Point/Counterpoint: Justice appointment

Republicans hold right to wait for new president to fill position vacancy

After hearing the news of the passing of U.S. Supreme Court Justice Antonin Scalia, I was first filled with shock and sadness that someone so influential had passed.

Quickly after, I became concerned for the future of the Supreme Court and with whom would be appointed as the next Supreme Court judge, along with the impact that would be made if a liberal successor were appointed in his place.

While the media and political figures could have been more respectful to give more time to the news of his passing, many on both sides of the Democrat and Republican parties quickly debated about whether President Barack Obama should nominate a successor. Rightfully so — the nation should be concerned about who will be nominated next and if the 44th president will be the one to nominate the successor, or if it will be the 45th president.

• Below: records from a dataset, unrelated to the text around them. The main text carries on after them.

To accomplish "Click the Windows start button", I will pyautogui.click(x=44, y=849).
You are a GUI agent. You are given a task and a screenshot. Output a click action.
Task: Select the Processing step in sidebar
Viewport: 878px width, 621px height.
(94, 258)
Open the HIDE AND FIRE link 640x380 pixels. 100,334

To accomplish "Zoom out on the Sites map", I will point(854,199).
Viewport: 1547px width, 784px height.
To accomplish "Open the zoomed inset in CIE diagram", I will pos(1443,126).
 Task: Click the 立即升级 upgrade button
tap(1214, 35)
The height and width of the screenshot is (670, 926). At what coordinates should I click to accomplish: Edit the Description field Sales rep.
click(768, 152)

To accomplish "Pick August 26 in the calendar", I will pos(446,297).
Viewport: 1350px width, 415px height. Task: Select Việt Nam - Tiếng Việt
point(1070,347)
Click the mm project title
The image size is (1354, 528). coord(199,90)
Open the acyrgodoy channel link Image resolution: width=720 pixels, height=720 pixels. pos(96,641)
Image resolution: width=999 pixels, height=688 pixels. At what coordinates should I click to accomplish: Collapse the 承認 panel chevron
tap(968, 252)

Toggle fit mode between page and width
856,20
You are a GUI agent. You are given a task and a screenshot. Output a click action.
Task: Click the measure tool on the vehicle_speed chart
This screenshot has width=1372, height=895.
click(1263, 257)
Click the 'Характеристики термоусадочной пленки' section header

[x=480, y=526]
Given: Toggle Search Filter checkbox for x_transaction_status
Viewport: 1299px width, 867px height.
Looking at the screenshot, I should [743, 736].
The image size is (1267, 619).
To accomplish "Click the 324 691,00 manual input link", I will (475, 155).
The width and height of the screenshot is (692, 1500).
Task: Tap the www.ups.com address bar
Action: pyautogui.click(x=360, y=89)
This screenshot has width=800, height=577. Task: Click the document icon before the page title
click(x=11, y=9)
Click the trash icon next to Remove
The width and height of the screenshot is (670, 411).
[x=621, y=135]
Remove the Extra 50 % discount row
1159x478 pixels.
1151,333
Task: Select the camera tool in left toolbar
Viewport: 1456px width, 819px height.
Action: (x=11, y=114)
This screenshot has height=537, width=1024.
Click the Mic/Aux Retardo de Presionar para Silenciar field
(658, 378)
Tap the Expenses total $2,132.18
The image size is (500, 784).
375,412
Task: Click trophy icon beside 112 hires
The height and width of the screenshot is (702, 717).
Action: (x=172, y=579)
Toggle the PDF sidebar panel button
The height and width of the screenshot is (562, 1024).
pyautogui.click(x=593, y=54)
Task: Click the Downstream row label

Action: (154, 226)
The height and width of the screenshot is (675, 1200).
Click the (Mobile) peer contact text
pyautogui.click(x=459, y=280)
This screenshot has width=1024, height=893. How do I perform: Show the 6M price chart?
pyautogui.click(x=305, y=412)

If Obama appoints the next Supreme Court justice, it will surely be another liberal-leaning judge (just as the last two he previously appointed) and the balance of the Supreme Court will be off. While it is a gamble for Republicans, if the next president is Republican, there is a good chance the next Supreme Court justice will be also and have a traditionalist view of the law like Scalia, and the balance will hopefully be restored.

The debate and discussion is important. Republicans need to fight hard to ensure the next president has the chance to nominate someone. With many important cases before the Supreme Court, including cases about abortion, affirmative action and voting rights, there needs to be an even balance so one side does not have too much of a sway. If the tables were turned, I would make the same argument. Despite the political party of the president, there needs to be a balance of power in the court.

If the Senate does not approve someone the president nominates, Obama will have to start from square one and the long process will continue until the end of his term.

The 11 Republican members of the Senate Judiciary Committee signed a letter to Senate Majority Leader Mitch McConnell, saying they will not hold a hearing on anyone President Obama nominates for the position. While I may not agree with the Republican Senate’s threat, if no one nominated by Obama is confirmed by the time he leaves office, the next president would get to pick the nominee. Because of this, Obama needs to focus on other topics to make a positive difference during the time he has left in office.

While there may never be anyone like Scalia, the Supreme Court does not need another liberal on the court or someone who believes in a postmodern view. This is a huge issue that should be debated so that the traditional interpretation of the law is not lost.